ONE OF THE STRONGEST SHOWS IN RECENT MONTHS HAS BEEN BOOKED INTO the Cellar Door starting Monday. John Prine and Bonnie Raitt open for one week, and if you don’t have reservations by now, you probably won’t get any.
A lot has been written in recent months about Prine, so it’s time to dwell on Bonnie Raitt.
Born in Burbank, California, Bonnie moved east with her family before she was a year old—so her father, musical comedy star John Raitt, could take a role on Broadway in Pajama Game.
Because of her father’s occupation, the family was constantly on the go. In 1957, they ended up back in California. “I always hated L.A.,” Bonnie recently recalled.
Her interest in music was nurtured at age ten, when she heard an Odetta record. She started learning to play guitar and by age twelve was playing country blues.
Bonnie was influenced by legendary bluesmen like “Mississippi” John Hurt, Robert Johnson, and Son House and contemporary bluesmen like John Hammond, John Koerner, and Willie Murphy, who produced the first of her two albums for Warner Bros.
“It was really far out when I finally got to play with these people after having listened to them for so long,” she said.
After high school, Bonnie went to college in Cambridge, Mass., where a folk music scene was blossoming.

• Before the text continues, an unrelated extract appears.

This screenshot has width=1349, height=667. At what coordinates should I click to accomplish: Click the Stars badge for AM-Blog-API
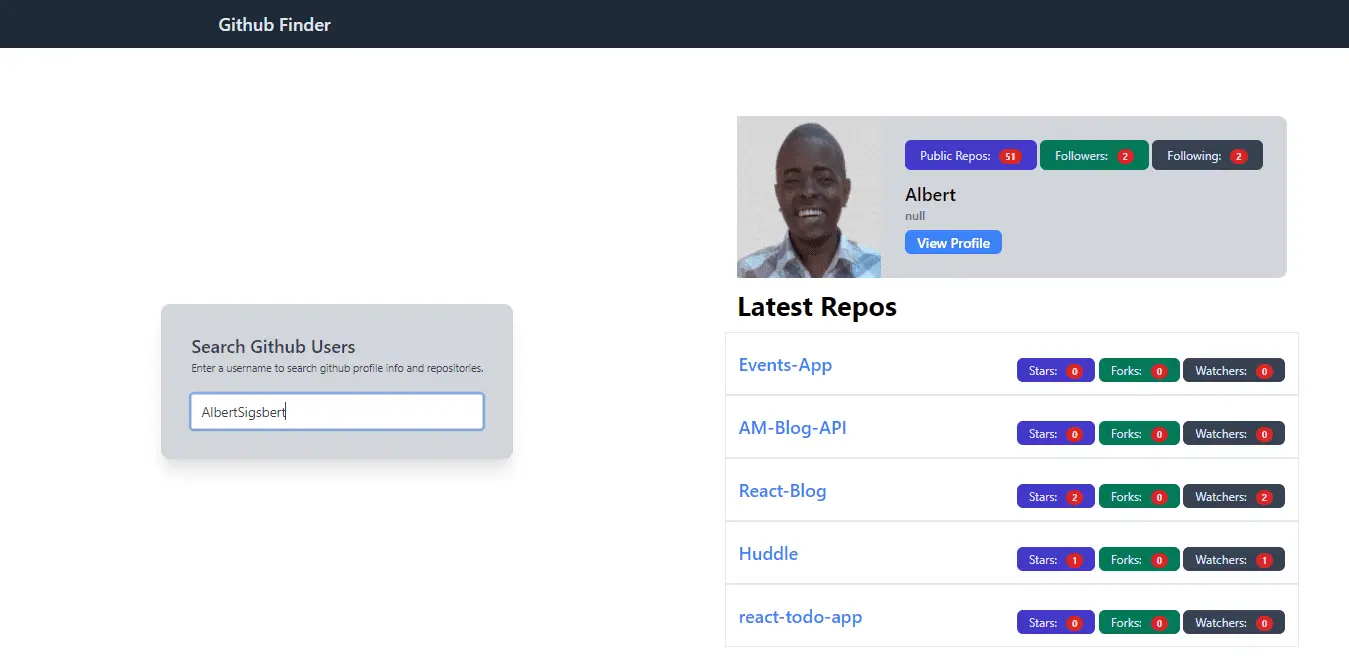click(1055, 433)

She started to play in local clubs when she realized “there were some really bad second acts playing. I thought to myself—what the hell, I can do this.”
Her popularity grew and she found herself playing at the Main Point in Philadelphia, the Gaslite in New York, the Philadelphia Folk Festival, and various colleges.
“I never really did like folk music,” she said. “I dig soul music. But it can be frustrating not to be able to sing the kind of music you like—like the Temptations.
Bonnie’s vocals are a mixture of country blues and soul and her bottleneck guitar and piano playing seem to naturally blend in with the material she chooses.
Her second album, Give It Up, features songs like Barbara George’s “I Know,” Jackson Browne’s “Under the Falling Sky,” “If You Gotta Make a Fool of Somebody,” and the title cut, “Give It Up or Let Me Go.”